Of course, people on two wheels can also take reasonable precautions to prevent collisions with other vehicles. Riding without a helmet is a no brainer, which is what you may become if you don’t put your helmet on before you ride. There’s a reason why medical professionals who work in emergency rooms call people who ride without a helmet “organ donors.” Lane splitting, while terribly exciting, is an open invitation to get crushed between the front fender of a Belchfire 5000 and the minivan in the next lane.

When I was first learning to ride a motorcycle, a friend told me to assume that someone was going to pull out unexpectedly from every driveway or cross street. He emphasized that I needed to expect a car to blow through every stop sign or traffic light along the way. His advice saved my bacon on more than one occasion. There is another factor at work, here. Just as many motorists fail to see those on two wheels, many motorcyclists and bicyclists ride as if they expect everyone else to get out of their way. That attitude is often just as dangerous as the “looked but failed to see” phenomenon.

Leaving Firenza, Italy after a lovely day of sightseeing one day, I was in heavy traffic on a twisty downhill road.

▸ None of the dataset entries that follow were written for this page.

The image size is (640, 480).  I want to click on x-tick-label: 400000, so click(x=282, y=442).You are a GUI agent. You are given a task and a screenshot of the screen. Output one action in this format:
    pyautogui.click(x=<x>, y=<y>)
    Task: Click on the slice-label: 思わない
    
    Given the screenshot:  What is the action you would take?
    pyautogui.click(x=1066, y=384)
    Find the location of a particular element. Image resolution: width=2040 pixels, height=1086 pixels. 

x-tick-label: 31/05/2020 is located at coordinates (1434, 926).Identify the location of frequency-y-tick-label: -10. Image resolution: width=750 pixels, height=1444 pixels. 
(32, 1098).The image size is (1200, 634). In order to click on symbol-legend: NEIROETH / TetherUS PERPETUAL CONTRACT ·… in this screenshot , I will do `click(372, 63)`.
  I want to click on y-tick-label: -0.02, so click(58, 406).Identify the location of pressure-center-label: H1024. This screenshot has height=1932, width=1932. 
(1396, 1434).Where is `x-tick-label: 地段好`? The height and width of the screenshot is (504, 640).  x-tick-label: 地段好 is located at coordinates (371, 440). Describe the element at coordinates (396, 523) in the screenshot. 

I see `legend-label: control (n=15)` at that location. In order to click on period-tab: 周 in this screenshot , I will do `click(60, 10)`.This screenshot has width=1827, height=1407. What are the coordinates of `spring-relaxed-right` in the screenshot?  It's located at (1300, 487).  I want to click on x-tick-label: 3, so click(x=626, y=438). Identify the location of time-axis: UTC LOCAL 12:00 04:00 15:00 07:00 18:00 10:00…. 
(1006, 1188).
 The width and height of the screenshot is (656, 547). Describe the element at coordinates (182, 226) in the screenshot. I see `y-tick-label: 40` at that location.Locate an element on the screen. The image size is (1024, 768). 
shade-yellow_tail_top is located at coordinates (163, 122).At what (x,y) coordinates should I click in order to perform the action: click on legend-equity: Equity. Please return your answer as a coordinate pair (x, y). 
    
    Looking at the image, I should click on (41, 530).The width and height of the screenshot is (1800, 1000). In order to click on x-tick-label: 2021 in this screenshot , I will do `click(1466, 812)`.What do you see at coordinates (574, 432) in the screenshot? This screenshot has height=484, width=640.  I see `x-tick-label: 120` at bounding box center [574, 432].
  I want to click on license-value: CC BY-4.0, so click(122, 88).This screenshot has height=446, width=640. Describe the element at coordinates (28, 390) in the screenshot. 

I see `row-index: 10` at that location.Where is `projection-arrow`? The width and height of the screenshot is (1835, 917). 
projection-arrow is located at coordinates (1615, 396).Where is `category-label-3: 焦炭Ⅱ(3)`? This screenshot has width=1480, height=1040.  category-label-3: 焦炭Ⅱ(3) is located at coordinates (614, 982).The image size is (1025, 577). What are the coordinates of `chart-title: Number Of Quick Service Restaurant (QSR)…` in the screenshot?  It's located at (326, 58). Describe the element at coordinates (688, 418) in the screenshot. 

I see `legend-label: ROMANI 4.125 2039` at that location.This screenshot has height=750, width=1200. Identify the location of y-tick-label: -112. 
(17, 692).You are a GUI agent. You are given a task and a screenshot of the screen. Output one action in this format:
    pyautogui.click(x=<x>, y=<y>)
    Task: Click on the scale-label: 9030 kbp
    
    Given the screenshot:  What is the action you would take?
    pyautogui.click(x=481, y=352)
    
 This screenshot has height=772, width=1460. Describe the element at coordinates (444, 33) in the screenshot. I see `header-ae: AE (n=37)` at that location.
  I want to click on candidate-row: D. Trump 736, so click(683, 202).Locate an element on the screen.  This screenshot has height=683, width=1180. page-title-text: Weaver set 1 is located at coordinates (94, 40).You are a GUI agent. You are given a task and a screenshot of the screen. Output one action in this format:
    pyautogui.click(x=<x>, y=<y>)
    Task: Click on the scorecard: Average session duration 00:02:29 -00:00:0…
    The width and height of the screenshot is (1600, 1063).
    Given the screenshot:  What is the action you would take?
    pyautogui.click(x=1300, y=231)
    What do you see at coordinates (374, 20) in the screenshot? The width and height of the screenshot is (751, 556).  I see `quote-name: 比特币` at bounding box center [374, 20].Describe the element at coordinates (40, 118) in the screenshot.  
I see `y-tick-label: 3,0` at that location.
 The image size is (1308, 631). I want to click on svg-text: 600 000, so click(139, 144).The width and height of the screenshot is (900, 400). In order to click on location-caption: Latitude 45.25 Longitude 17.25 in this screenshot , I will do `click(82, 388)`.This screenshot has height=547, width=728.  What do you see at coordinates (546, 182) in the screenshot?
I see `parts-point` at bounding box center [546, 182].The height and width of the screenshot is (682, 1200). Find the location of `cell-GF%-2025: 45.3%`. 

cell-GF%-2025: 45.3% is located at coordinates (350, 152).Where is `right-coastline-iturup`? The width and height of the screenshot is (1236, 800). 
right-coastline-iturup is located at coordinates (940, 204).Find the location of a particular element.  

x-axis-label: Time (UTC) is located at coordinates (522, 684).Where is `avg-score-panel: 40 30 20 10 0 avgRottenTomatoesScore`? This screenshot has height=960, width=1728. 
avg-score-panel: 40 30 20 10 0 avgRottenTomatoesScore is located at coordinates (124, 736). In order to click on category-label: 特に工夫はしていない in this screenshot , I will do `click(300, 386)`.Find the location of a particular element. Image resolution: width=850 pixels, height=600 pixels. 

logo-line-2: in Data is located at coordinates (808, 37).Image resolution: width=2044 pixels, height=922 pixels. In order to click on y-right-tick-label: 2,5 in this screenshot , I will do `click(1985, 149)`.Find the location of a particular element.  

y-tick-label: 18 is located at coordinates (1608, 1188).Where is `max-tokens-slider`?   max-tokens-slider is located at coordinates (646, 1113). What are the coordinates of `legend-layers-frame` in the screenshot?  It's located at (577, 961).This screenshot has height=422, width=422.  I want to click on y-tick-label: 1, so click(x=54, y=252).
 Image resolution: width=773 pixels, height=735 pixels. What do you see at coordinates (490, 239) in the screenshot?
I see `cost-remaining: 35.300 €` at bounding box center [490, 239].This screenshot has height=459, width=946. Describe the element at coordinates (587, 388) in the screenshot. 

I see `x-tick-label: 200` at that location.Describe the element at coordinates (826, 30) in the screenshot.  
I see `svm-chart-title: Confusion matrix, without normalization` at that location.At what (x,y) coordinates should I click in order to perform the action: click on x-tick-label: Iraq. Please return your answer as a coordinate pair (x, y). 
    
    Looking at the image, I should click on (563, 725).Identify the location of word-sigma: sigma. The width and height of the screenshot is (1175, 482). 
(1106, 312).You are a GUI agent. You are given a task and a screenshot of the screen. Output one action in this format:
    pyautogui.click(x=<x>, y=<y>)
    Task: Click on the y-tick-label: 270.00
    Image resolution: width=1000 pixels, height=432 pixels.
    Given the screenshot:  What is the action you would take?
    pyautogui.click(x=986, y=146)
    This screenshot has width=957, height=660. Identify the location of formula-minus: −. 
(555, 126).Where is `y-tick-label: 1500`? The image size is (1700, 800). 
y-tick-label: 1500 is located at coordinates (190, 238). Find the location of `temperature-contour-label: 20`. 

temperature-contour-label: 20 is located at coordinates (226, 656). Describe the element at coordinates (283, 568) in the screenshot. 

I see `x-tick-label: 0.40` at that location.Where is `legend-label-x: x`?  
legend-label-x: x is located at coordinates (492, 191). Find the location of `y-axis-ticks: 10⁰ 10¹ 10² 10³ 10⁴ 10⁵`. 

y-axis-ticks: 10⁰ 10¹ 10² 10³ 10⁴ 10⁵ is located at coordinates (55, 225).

Suddenly, a fellow on a rice rocket came blasting by on my left. He was over the yellow line in the oncoming lane and going fast. Ten minutes later, I came upon him again. He and the motorcycle were lying in a twisted heap in the middle of the road. His severed left leg was several yards away.

Arrogance and riding are a recipe for disaster. David and Goliath is a wonderful story, but in the real world, motorized Goliaths win 99% of the time. Ride smart and get home safely. Blaming the driver who looked but didn’t see you will be cold comfort if you are a vegetable.